> [INSTRUCTIONS FOR THE TASK]: Only one part of the listing is needed: the lines from the one with "1480x778 pixels. At" through the last line, copied exactly and free of pictures.

> [RECORD SET]:
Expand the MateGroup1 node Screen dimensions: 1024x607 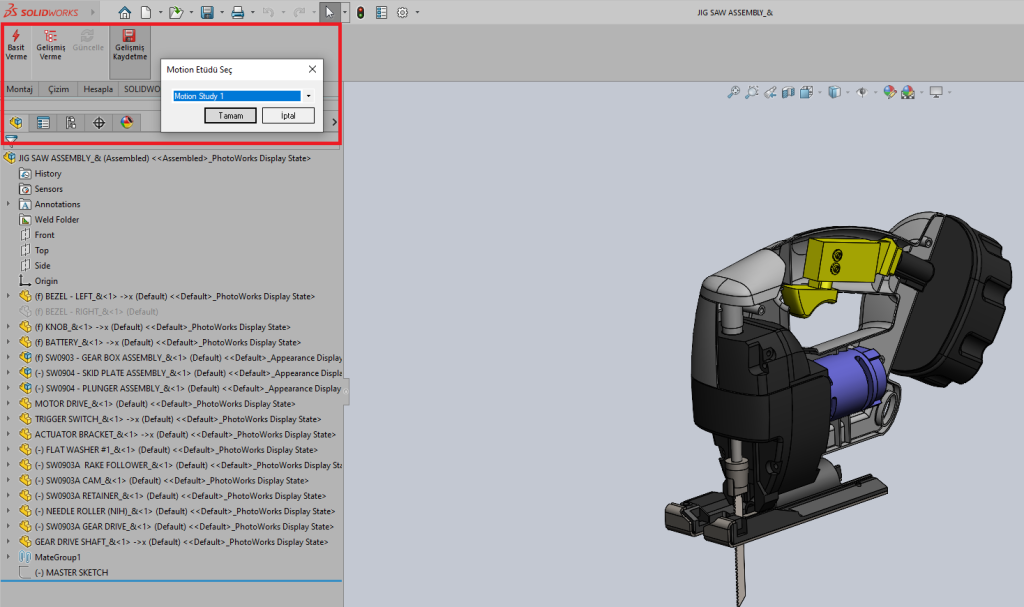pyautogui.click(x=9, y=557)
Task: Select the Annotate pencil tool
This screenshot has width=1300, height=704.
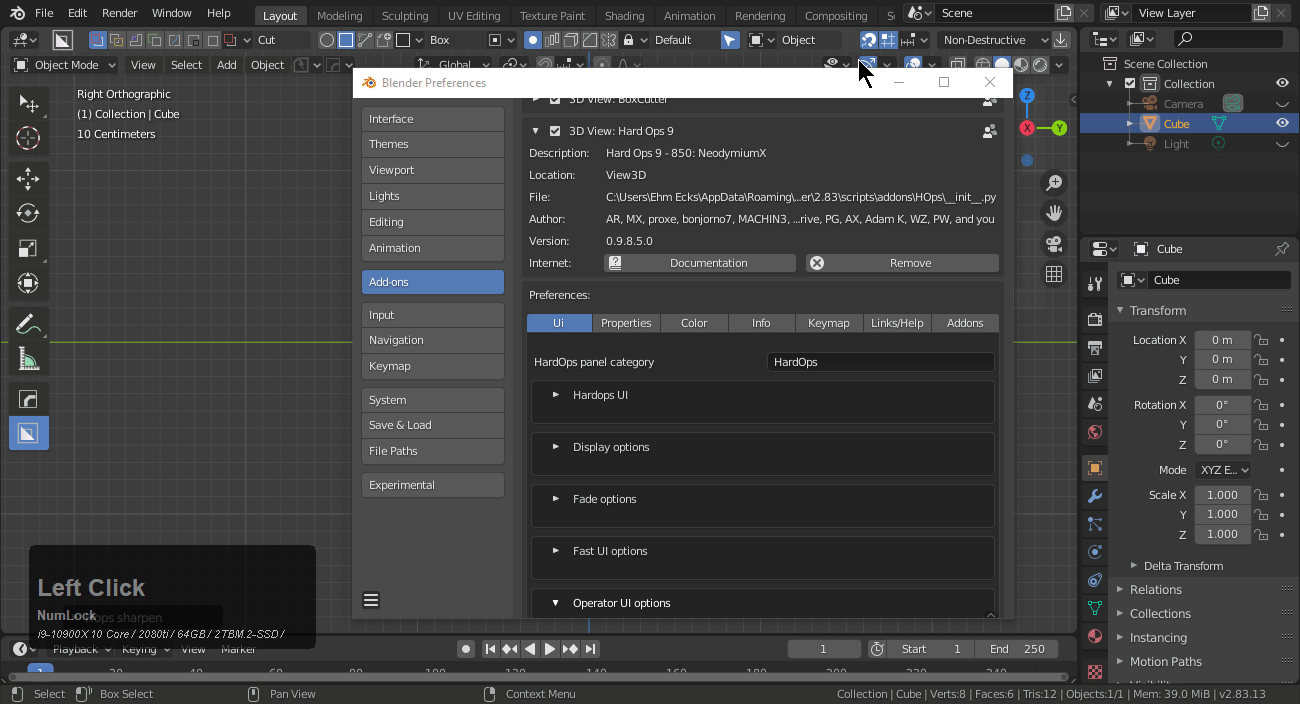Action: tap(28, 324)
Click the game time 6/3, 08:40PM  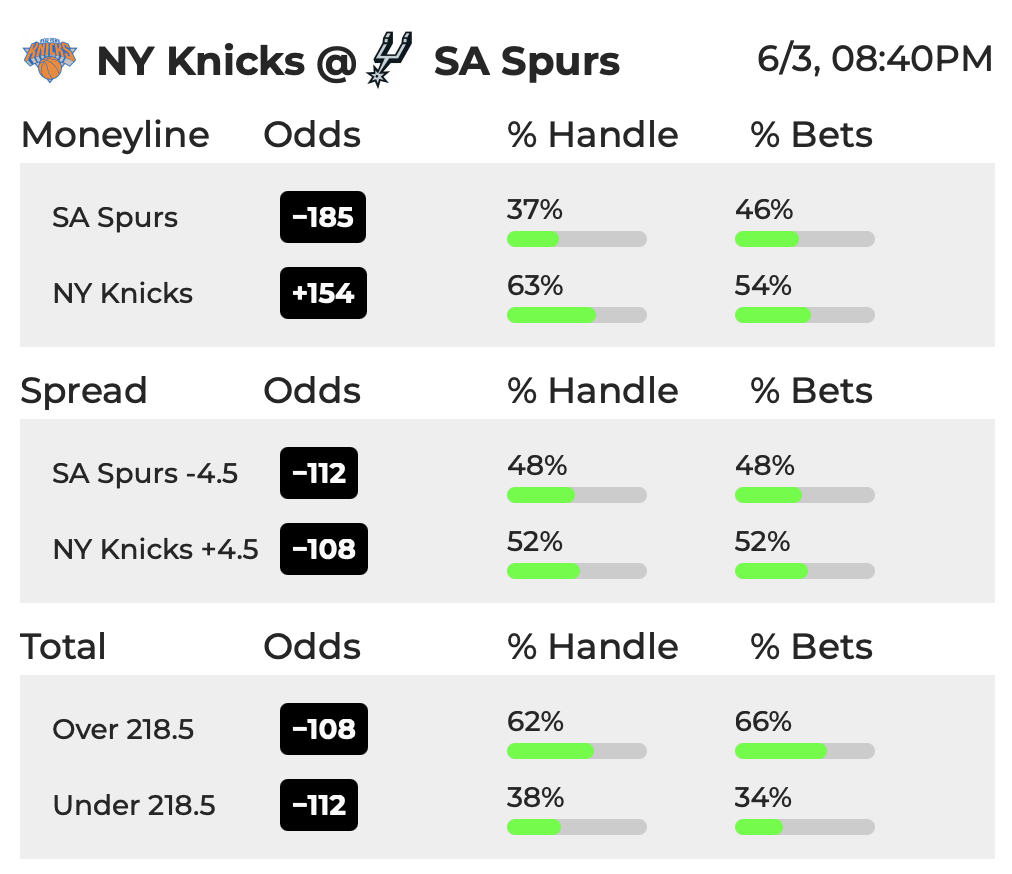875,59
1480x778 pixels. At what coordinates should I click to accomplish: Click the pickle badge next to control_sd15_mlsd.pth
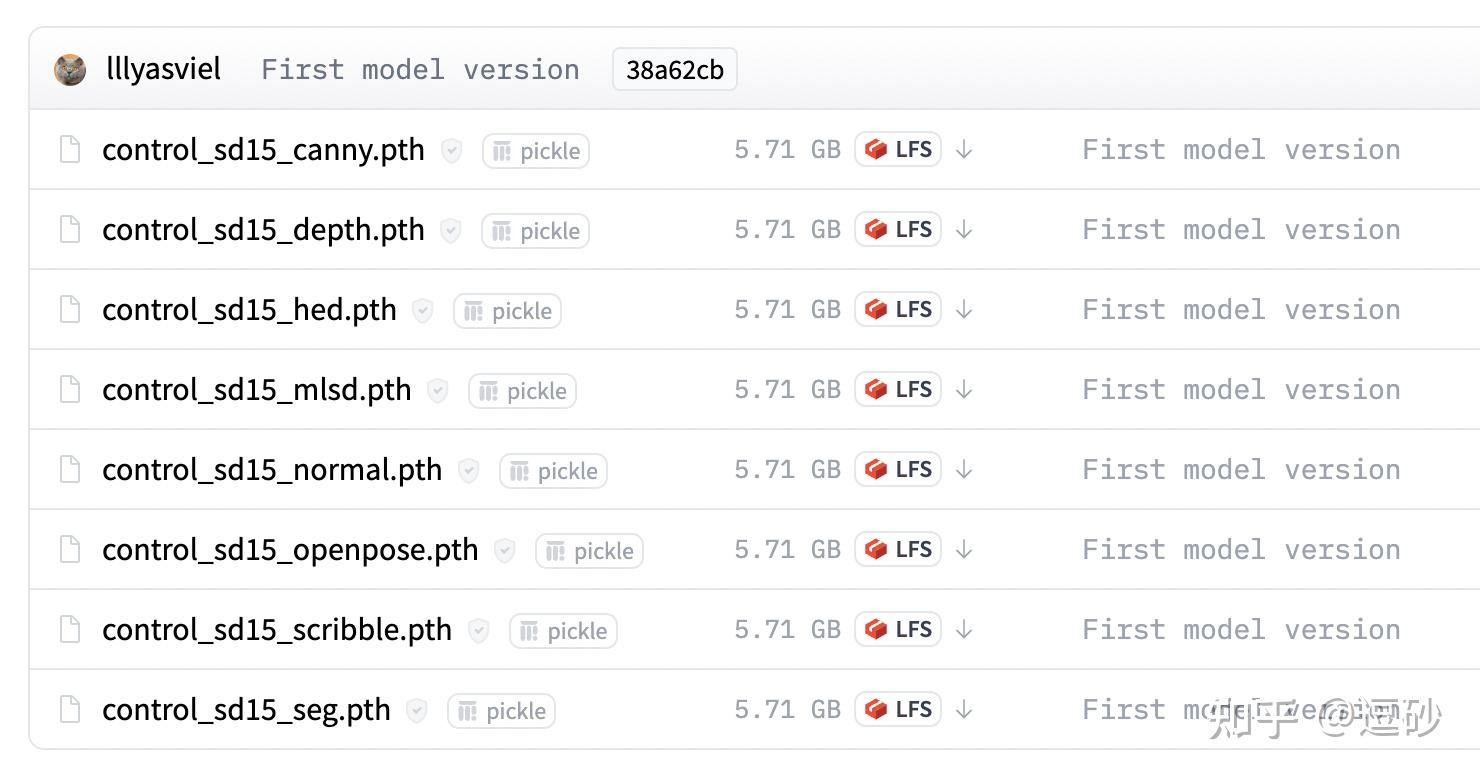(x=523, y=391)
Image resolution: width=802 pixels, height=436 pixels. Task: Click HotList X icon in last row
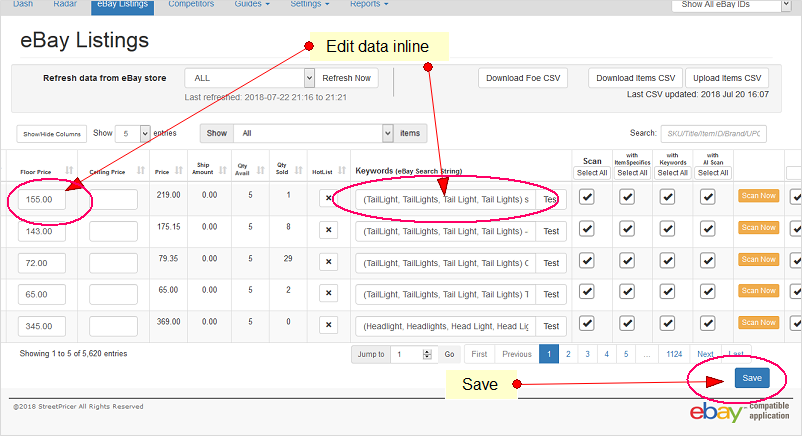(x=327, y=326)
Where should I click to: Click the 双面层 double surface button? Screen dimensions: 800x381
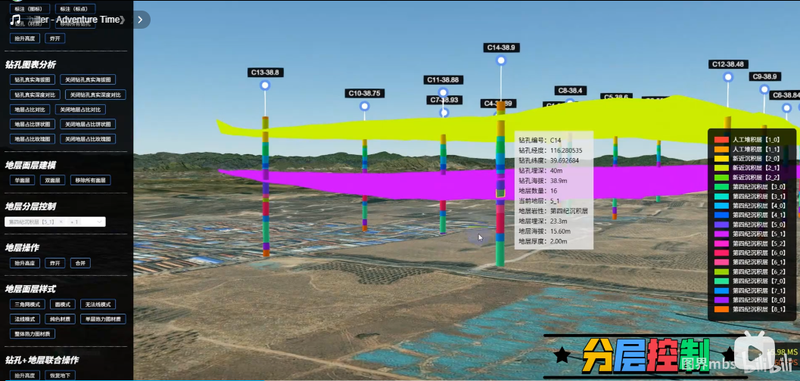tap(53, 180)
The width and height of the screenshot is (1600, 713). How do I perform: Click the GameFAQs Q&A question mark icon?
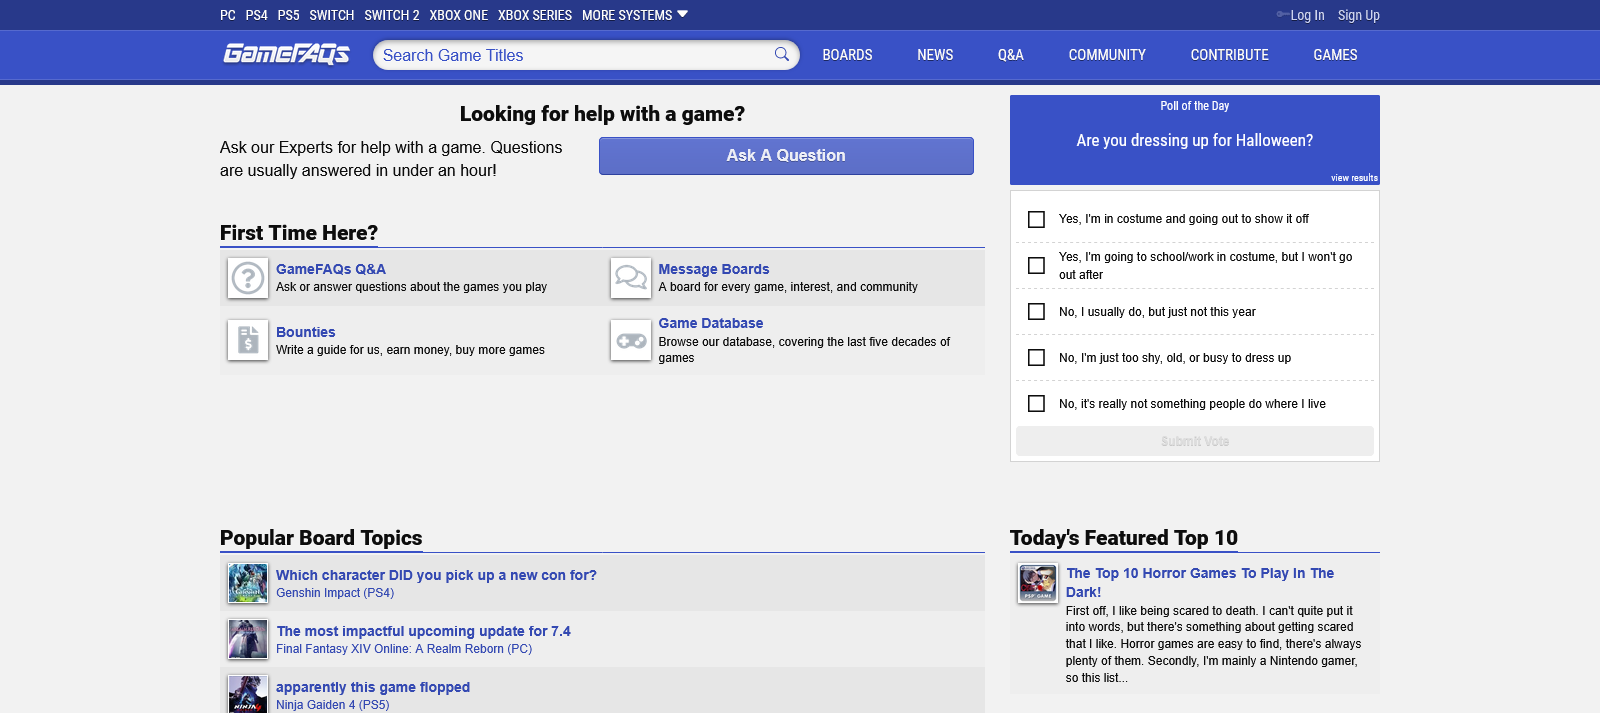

> [REPLY TO THE EXERCISE]:
1480x778 pixels. At what coordinates should I click to accomplish: Click the pickle badge next to control_sd15_mlsd.pth
(x=523, y=391)
Image resolution: width=802 pixels, height=436 pixels. Task: Click HotList X icon in last row
(x=327, y=326)
Where should I click to: Click the 双面层 double surface button? Screen dimensions: 800x381
tap(53, 180)
The width and height of the screenshot is (1600, 713). How do I perform: Click the GameFAQs Q&A question mark icon?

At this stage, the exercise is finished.